【大学野球・仙台六大学】2回戦 東北福祉大 vs 東北大
東北福祉大がタイブレーク制し開幕連勝 リーグ戦初先発の堀越啓太は「引き出し」駆使して7回1失点
<仙台六大学野球秋季リーグ:東北福祉大3-2東北大(延長10回タイブレーク)>◇27日◇2回戦◇東北福祉大
東北福祉大が東北大との接戦を制し、開幕連勝スタートを切った。先発・堀越 啓太投手(2年=花咲徳栄)が7回4安打9奪三振1失点と好投。タイブレークが適用された10回は先に勝ち越しを許すも、その裏、無死二、三塁の好機でリーグ戦初スタメンの金井 翔陽外野手(1年=東北)が2点適時打を放ち、サヨナラ勝ちを収めた。
堀越はリーグ戦初先発。「ストレートで押せるところまで押そう」と初回の1球目から150キロ台の直球を連発する。しかし、東北大の先頭打者・増山 裕太外野手(4年=秋田)への5球目、直球が甘く入り、捉えられた打球は左翼席へ。続く2番・志和 孝祐内野手(2年=盛岡三)にも152キロ直球を右前に弾き返され、後続は抑えたものの「100%の準備ができていなかった」と悔いを残す立ち上がりとなった。
2回以降は「別の引き出しを使おう」と、横スライダーを中心とした変化球を多投する配球に切り替えた。変化球に対応されていると感じ始めた6、7回は再び直球主体の投球に戻し、初回以外は0行進。練習試合を含め自己最長の7回、111球を投げ先発の役割は果たした。
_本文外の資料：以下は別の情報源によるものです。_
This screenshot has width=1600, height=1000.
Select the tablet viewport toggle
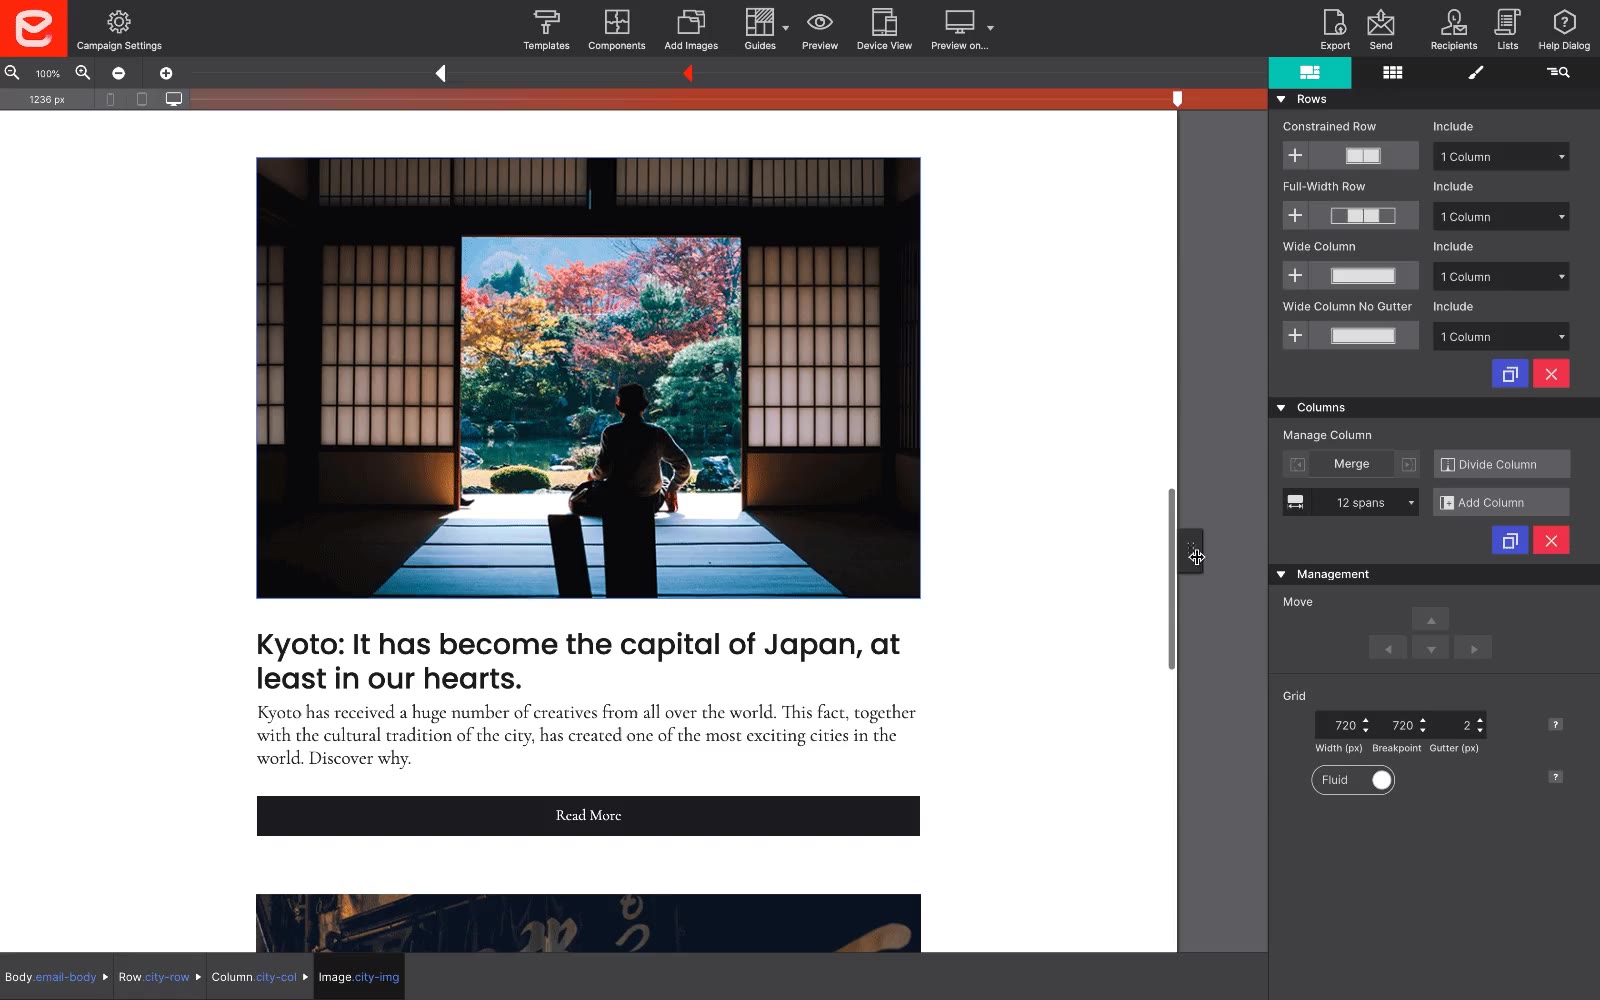(141, 99)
「引き出しを増やす」ことは、この夏のテーマだった。これまでは150キロを超える速球で押して三振を奪うスタイルを武器としていたが、オープン戦などで先発も経験する中で、変化球を交えて「打たせて取る」投球術も身につけた。先制点こそ献上したものの、相手打者の反応を見ながら、増えた「引き出し」を有効的に使えたのは事実。リーグを代表する剛腕が、また1つ階段を上った。
野手陣は単打6本と抑え込まれた中、スタメン出場した1年生2人が全得点をたたき出した。4回は開幕から2試合連続で「7番・右翼」に名を連ねた佐藤 悠太外野手(1年=報徳学園)が同点の犠飛を放ち、10回は「9番・中堅」でフル出場した金井がボテボテの当たりながらリーグ戦初安打となるサヨナラ打をマークした。
殊勲打の金井は「ぎこちなかったですけど、自分の中では大きなヒットでした」と安堵の表情を浮かべた。コンスタントに率を残せる打撃と俊足がアピールポイント。外野の定位置獲得を狙うルーキーは「次はきれいなヒットを打ってチームに貢献したい」と力を込めた。
東北大は初回に先制し、投げては先発の佐藤 昴投手(2年=仙台一)が9回まで3安打2四死球1失点と好投。10回には代打・渡辺 勘太郎内野手(4年=水戸一)の適時打で勝ち越すも、あと1歩及ばなかった。最後まで1人で投げきった佐藤は「タイブレークで負けても、コールドで負けても、負けたことは変わらない」と悔しさをにじませたが、今秋の飛躍を予感させる堂々たる戦いぶりだった。